俺には憎まれ口しか叩かないこの男が、真っ青な顔をして黙り込んでいる。
雪はこの、とんでもなくショックを受けている顔を見るのが嫌で言えなかったんだろうが、俺は知らされないまま『その時』を迎えて、どうにもならない状況で こんな顔をさせる方が酷だと思う。
だから。
「まだ確定じゃないよ。戦が終わるまでに、あんたが雪をオトせばいいだけだ! ガンバレよ!!」
雪が現世に帰る方法。
それは『現世にも異世界にもある物なら、持ったまま世界間を移動できる』俺の能力が鍵だ。
俺がこの世界でエンディングを迎える時に『雪の意識』を持ち帰れば、雪は現世に帰れる。

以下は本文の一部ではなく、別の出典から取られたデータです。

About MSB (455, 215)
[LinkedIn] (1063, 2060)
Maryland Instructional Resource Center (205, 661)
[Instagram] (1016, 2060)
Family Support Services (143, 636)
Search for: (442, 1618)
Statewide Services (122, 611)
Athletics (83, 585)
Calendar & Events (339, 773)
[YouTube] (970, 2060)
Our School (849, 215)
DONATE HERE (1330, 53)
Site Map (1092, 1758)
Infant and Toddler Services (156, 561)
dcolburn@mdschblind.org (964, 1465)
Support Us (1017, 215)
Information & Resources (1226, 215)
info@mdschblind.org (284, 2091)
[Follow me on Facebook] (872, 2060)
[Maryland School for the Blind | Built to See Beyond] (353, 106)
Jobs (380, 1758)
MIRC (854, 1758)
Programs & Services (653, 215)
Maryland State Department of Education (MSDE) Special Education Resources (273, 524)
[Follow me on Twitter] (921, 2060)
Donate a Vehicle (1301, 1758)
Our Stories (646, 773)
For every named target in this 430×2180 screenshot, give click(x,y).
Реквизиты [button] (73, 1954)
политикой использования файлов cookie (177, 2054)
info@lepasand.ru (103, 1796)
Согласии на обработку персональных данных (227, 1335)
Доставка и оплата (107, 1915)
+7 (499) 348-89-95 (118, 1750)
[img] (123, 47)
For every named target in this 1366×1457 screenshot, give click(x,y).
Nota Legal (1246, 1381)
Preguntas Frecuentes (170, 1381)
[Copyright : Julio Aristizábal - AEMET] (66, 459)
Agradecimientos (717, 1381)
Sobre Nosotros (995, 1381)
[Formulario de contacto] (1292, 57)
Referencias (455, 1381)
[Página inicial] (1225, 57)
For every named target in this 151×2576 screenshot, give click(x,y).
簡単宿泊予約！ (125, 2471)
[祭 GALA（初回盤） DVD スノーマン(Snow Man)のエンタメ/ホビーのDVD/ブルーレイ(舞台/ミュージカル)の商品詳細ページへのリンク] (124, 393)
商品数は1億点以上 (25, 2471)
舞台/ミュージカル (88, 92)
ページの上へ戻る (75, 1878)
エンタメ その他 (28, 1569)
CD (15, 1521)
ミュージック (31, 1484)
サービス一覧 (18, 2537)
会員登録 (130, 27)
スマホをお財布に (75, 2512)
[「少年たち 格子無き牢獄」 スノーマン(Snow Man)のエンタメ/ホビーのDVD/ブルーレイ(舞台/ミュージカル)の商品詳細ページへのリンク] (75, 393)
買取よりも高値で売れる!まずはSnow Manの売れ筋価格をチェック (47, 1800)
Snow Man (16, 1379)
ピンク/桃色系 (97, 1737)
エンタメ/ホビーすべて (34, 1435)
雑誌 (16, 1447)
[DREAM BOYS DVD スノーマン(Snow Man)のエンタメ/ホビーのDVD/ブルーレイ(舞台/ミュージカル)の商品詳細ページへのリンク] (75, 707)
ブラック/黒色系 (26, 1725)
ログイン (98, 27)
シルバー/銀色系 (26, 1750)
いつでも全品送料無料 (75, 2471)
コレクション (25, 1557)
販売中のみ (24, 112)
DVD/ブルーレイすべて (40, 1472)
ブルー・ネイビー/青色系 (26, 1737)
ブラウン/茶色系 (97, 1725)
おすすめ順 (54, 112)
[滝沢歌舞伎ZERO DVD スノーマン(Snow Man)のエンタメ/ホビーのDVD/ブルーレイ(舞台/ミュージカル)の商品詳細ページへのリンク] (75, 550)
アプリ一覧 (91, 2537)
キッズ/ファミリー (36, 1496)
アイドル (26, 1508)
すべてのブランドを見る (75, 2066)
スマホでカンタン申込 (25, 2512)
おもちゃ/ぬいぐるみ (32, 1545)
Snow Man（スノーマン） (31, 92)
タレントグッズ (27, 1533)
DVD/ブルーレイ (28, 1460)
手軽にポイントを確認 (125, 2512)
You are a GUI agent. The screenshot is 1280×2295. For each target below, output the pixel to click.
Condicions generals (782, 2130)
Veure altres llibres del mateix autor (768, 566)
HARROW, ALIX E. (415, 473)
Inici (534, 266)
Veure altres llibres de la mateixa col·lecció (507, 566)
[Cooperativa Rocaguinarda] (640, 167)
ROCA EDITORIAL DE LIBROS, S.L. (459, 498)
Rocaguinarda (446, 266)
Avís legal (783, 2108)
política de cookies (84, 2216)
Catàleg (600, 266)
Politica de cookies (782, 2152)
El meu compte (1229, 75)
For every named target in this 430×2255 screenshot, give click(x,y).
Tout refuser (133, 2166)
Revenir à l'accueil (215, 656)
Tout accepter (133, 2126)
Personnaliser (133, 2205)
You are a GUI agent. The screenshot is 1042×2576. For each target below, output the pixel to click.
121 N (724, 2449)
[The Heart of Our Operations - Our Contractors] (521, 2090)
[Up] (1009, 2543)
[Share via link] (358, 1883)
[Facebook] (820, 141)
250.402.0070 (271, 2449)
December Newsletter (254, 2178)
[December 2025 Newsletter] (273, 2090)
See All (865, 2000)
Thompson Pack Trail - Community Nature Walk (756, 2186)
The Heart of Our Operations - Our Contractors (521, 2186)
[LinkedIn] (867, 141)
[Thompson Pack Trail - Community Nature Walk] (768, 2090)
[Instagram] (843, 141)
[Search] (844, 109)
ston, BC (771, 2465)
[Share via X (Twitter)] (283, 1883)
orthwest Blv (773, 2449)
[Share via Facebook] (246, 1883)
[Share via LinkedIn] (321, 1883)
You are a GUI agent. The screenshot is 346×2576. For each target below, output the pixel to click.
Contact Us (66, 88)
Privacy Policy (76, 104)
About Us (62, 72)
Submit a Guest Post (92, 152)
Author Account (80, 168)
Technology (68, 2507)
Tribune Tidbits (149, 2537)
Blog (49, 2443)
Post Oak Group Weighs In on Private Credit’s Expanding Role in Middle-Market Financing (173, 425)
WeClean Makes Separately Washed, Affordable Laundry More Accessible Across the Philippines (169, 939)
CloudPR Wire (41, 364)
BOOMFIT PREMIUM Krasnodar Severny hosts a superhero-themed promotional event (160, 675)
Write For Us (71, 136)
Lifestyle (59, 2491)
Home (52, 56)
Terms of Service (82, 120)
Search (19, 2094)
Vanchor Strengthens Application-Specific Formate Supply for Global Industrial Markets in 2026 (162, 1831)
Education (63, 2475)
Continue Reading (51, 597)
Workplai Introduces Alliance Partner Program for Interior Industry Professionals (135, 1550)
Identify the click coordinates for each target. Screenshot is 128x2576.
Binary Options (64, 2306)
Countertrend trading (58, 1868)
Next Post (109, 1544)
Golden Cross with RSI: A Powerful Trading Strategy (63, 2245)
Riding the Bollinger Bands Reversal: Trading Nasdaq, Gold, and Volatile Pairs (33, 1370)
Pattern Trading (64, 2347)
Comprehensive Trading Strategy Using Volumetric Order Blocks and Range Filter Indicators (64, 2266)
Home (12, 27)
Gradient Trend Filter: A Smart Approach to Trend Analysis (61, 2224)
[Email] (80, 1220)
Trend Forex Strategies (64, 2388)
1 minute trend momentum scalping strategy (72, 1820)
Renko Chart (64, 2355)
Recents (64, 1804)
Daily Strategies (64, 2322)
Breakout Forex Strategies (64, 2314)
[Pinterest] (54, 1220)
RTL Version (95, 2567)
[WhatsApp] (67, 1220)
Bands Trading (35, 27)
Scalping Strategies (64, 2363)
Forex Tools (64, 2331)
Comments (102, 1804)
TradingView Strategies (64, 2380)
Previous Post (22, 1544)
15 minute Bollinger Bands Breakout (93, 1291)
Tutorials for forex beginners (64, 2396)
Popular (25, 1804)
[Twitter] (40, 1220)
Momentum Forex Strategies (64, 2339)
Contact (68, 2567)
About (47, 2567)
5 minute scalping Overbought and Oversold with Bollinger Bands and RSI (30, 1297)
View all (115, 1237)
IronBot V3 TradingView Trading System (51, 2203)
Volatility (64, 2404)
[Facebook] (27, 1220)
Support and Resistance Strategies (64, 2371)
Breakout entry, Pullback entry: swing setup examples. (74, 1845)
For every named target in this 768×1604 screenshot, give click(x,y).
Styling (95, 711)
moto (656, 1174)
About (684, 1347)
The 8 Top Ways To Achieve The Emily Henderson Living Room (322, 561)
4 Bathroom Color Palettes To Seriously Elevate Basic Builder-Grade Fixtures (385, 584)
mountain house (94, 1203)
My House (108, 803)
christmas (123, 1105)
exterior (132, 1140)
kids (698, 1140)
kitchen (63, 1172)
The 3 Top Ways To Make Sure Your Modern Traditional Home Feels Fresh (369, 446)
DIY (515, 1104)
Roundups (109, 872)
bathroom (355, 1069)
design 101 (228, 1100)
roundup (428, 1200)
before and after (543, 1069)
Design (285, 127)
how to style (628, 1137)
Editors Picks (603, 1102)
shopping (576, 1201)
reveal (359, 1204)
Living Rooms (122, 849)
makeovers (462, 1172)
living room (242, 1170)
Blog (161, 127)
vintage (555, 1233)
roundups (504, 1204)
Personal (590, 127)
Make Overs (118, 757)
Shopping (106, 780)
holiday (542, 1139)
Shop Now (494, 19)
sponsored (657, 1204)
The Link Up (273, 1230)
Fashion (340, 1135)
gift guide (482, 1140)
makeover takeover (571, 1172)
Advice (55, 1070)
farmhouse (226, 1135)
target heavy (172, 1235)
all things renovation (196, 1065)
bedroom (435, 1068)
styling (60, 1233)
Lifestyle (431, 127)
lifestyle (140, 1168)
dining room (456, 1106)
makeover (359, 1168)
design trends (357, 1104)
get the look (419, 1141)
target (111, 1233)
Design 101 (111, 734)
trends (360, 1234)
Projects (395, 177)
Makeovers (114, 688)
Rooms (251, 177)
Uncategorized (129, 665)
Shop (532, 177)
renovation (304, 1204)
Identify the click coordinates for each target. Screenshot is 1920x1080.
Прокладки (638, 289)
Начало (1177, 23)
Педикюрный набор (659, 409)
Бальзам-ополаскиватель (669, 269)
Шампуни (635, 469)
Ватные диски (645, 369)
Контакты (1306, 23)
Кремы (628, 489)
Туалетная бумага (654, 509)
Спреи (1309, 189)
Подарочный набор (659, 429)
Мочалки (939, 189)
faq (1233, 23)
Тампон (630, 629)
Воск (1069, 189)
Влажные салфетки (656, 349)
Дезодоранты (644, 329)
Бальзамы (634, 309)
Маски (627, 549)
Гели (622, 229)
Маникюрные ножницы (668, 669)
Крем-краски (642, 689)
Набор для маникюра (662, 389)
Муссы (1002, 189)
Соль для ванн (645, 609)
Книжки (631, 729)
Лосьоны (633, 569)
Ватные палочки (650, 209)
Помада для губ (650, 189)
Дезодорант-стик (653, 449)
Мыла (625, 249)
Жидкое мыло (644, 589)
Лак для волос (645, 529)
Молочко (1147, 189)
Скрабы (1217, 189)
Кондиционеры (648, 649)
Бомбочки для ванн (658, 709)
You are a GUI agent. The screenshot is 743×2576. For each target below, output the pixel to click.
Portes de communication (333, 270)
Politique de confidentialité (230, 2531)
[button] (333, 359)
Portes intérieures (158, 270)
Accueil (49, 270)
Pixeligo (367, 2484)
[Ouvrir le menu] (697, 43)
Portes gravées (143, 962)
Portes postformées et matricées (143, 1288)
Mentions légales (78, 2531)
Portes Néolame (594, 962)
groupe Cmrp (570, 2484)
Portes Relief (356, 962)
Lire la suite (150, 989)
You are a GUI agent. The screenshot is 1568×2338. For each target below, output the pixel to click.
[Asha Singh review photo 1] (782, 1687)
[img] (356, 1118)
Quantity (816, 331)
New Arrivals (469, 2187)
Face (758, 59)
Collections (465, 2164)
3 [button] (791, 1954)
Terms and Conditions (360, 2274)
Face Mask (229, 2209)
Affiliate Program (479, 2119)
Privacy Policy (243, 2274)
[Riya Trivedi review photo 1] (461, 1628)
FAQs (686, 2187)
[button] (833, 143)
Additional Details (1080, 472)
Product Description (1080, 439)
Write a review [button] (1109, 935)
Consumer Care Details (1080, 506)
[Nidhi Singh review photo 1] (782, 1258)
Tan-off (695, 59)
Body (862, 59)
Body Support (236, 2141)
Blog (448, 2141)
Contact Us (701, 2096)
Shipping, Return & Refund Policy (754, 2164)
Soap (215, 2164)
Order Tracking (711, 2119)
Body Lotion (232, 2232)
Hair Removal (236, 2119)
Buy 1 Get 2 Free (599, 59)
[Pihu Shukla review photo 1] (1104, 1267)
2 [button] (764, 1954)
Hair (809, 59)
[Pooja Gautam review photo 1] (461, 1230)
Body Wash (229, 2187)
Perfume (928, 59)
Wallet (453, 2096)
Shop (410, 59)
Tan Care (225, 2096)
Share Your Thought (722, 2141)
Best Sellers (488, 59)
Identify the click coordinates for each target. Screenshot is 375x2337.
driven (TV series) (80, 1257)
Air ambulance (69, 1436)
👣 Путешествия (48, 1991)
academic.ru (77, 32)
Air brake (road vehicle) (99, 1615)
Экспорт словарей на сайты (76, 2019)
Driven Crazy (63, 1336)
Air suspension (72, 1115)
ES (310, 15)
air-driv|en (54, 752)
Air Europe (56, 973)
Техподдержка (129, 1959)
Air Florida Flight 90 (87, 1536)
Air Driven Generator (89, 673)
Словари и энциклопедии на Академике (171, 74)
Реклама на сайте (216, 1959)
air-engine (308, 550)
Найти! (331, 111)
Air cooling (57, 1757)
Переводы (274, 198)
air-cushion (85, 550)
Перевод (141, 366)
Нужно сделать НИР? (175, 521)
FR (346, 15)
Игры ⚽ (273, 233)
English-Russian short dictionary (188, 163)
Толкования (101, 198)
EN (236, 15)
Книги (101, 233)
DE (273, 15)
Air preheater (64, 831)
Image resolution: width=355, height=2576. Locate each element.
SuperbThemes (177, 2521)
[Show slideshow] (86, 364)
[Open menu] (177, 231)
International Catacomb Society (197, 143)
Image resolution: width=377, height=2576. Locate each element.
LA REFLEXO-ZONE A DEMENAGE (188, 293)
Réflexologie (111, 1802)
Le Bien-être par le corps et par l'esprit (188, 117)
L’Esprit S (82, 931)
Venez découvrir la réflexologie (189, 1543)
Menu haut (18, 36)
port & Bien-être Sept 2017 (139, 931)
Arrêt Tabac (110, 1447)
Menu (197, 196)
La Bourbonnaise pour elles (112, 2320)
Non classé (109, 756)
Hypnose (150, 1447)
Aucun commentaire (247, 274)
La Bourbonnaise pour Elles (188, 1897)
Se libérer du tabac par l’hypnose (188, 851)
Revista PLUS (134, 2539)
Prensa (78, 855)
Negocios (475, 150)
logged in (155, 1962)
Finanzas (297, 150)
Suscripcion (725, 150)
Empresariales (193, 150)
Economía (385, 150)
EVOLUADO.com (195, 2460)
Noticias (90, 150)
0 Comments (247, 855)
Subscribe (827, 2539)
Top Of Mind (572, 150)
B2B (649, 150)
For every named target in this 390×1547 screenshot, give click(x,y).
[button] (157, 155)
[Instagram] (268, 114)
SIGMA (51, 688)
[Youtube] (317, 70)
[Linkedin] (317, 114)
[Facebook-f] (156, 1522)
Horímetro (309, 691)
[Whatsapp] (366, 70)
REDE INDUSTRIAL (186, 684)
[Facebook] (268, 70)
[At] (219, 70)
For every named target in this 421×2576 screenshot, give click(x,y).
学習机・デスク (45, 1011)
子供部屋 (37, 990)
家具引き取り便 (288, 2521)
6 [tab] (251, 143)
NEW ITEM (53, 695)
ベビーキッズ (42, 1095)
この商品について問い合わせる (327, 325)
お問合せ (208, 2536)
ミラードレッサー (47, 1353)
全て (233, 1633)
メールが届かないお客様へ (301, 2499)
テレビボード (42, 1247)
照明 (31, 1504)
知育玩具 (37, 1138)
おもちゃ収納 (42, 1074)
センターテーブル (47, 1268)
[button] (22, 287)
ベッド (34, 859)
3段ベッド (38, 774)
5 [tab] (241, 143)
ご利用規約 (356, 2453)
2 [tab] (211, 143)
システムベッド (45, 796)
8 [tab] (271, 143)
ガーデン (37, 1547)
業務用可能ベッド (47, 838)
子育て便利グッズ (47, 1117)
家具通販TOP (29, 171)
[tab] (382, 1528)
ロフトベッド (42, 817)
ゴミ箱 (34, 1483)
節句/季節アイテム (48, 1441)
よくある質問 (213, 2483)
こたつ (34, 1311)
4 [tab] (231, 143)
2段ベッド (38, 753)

そして雪が居なくなった雪村の身体には、本物の『雪村の意識』が戻るだろう。
しかしこれを兼継に知られては、俺の身が危険だ。
「……『雪村』に戻る方法を教えろ!」
放心状態から抜け出した兼継が、鬼の形相で低く唸る。
――やべえ!
締め上げられる前に、俺は障子をすぱんと開けて、大声で侍女衆を呼び寄せた。
「執政殿がお帰りよ!! 早く……早く来てええ!!」
雪に「後悔しない方を選べ」と言ったが、それは俺も同じこと。
俺は『俺が後悔しない』選択をする。